4 Awesome Books on Entrepreneurship and Startups
The Lean Startup by Eric Ries
In 2008, Eric Ries proposed lean startup as a method for developing businesses and products. Based on his previous experience working in several U.S. startups, Ries suggests a combination of business-hypothesis-driven experimentation, iterative product releases, and what he calls validated learning to shorten startups product development cycles.
In 2011, The Lean Startup: How Today's Entrepreneurs Use Continuous Innovation to Create Radically Successful Businesses book was published to further promote the lean startup philosophy. The book quickly became a #2 New York Times bestseller while Amazon.com listed the book as one of their Best Business Books of 2011, and as of June 2012 the book had sold 90,000 copies.
Nowadays lean philosophy is widely popular. Several well-known high-tech companies have at one point started openly employing the lean startup philosophy, including Intuit, Dropbox, Wealthfront, Votizen, Aardvark, and Grockit. The principles of lean startup are also taught in classes at Harvard Business School and UC Berkeley and are implemented in municipal governments through Code for America. In addition, lean startup approach was taken to the United States Government by Steven VanRoekel, the Federal Chief Information Officer of the United States.

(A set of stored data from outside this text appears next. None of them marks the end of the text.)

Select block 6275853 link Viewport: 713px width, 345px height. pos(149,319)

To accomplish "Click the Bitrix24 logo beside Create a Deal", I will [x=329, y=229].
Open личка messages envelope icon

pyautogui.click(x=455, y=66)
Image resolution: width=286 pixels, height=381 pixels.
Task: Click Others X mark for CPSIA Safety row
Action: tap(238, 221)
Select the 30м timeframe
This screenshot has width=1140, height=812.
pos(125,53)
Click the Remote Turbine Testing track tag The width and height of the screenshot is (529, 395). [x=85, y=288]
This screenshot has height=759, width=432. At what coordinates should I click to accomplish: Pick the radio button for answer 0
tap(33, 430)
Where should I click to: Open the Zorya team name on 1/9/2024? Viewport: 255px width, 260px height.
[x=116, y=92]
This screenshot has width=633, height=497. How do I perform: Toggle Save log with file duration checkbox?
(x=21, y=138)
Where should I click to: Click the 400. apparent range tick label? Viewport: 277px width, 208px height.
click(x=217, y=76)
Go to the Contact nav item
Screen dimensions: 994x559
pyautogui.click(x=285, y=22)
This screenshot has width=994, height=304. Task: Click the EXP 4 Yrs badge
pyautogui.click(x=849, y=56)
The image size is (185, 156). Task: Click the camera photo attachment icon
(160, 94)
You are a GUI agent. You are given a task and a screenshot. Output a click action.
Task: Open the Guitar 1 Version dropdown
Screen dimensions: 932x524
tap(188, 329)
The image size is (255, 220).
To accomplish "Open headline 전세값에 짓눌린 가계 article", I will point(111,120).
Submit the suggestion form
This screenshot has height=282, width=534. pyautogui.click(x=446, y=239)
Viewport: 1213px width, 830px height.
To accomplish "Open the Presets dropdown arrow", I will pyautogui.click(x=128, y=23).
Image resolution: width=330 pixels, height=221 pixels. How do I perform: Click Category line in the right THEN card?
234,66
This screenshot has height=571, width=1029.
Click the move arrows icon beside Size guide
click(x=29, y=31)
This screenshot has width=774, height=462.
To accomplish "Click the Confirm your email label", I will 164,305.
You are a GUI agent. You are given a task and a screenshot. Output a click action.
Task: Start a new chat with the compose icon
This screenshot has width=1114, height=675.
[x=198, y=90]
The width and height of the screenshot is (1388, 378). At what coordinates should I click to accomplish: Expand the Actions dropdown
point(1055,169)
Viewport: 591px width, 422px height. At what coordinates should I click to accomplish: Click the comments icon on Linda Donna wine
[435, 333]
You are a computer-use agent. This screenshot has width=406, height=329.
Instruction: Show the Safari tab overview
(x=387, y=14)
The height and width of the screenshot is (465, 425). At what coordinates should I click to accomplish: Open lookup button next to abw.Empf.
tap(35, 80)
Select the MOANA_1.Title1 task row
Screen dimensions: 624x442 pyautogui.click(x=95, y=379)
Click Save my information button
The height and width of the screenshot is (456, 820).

Methodology described in Ries' 'The Lean Startup' is meant to prevent early disaster and secure early success. Here's a simple explanation how it works for tech startups.
Traction: A Startup guide to Getting Customers by Gabriel Weinberg and Justin Mares
Gabriel Weinberg is the Founder & CEO of DuckDuckGo, previously the Co-founder & CEO of Opobox. Justin Mares is the former Director of Revenue at Exceptional, a software company that Rackspace acquired for 8 figures in 2013. He has previously founded two startups (one acquired, one bust) and runs a growth meetup in San Francisco.
This book introduces startup founders and employees to the "Bullseye Framework," a five-step process successful companies use to get traction. This framework helps founders find the marketing channel that will be key to unlocking the next stage of growth.
Traction is a guide to getting customers, written for startup founders, marketers, and those interested in how today's startups grow and get traction. This book shows you how the founders of several of the biggest companies and organizations in the world like Jimmy Wales (Wikipedia), Alexis Ohanian (Reddit), Paul English (Kayak.com) and Alex Pachikov (Evernote) have built and grown their startups. According to Eric Ries, bestselling author of The Lean Startup, “Anyone - founders, managers, and executives - trying to break through to new customers can use this smart, ambitious book”.
The Hard Thing About Hard Things by Ben Horowitz
Businessman, investor, blogger, and author, Ben Horowitz co-founded and served as president and chief executive officer of the enterprise software company Opsware, which Hewlett-Packard acquired for $1.6 billion in cash in July 2007.
‘The Hard Thing About Hard Things’ is based on Horowitz's posts from his blog on the Andreessen Horowitz web site which is syndicated to over 10 million readers, is considered required reading for Silicon Valley entrepreneurs, and was named one of “40 Entrepreneur Blogs You Should Be Reading” in 2011.
Read what Guy Kawasaki, Mark Zuckerberg and Richard Branson say about values and motivation behind startups.
The Art of the Start 2.0 by Guy Kawasaki
Guy Kawasaki is well-known as Silicon Valley marketing executive and former Apple Fellow. ‘The Art of Start 2.0’ is the new version of the previous book, ‘The Art of the Start’. The latter was first published in 2004 and has obviously grown outdated by 2015. That’s why Guy Kawasaki decided to write the new version which is 64 percent longer and features Guy’s latest insights and practical advice about social media, crowdfunding, cloud computing, and many other topics.According to Arianna Huffington, Huffington Post’s president and editor in chief, “The Art of the Start 2.0 is the ultimate entrepreneurship handbook. Kawasaki’s generous wisdom, tips, and humor reflect his successes and failures. We can all benefit from his insights.”